+++ Text shown

SWI - single layer

A single confined layer. GHB on the LHS representing an ocean bcn. WEL on the RHS representing the freshwater coming from land. One stress period is defined of perlen days and is devided into nstp time steps and only the solution at the end of the stress period is written as output. bdestombe@gmail.com

This version describes an inclined confined aquifer in the opposite direction. There is no interface, everything is salt. isource is 0 for the well.


In [38]:
%matplotlib inline
import os
import sys
import numpy as np
import flopy.modflow as mf
import flopy.utils as fu
import matplotlib.pyplot as plt

Paths


In [39]:
os.chdir('C:\\Users\\Bas\\Google Drive\\USGS\\FloPy\\slope1D')
sys.path.append('C:\\Users\\Bas\\Google Drive\\USGS\\FloPy\\basScript') # location of gridObj

modelname 	= 'run1swi2'
exe_name 	= 'mf2005'
workspace 	= 'data'

Model input


In [40]:
ml = mf.Modflow(modelname, exe_name=exe_name, model_ws=workspace)

++++++

__Problem statement__: Translate the sentence "This version describes an inclined confined aquifer in the opposite direction." from the single-layer SWI model text above into Spanish.

+++ Information shown

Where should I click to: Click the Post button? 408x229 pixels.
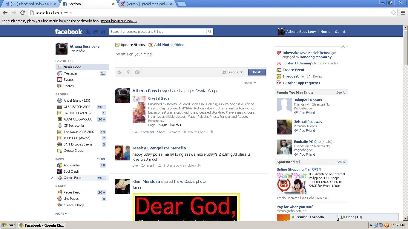coord(257,72)
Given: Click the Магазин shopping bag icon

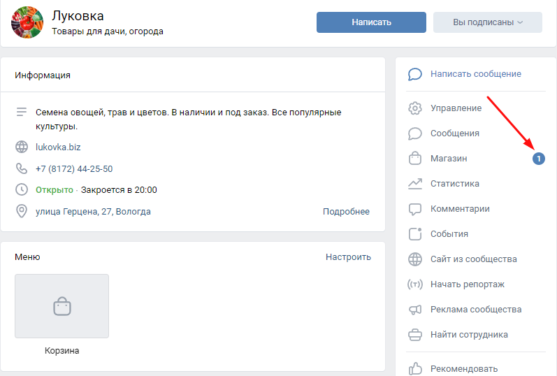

++++++

__Result__: Esta versión describe un acuífero confinado inclinado en la dirección opuesta.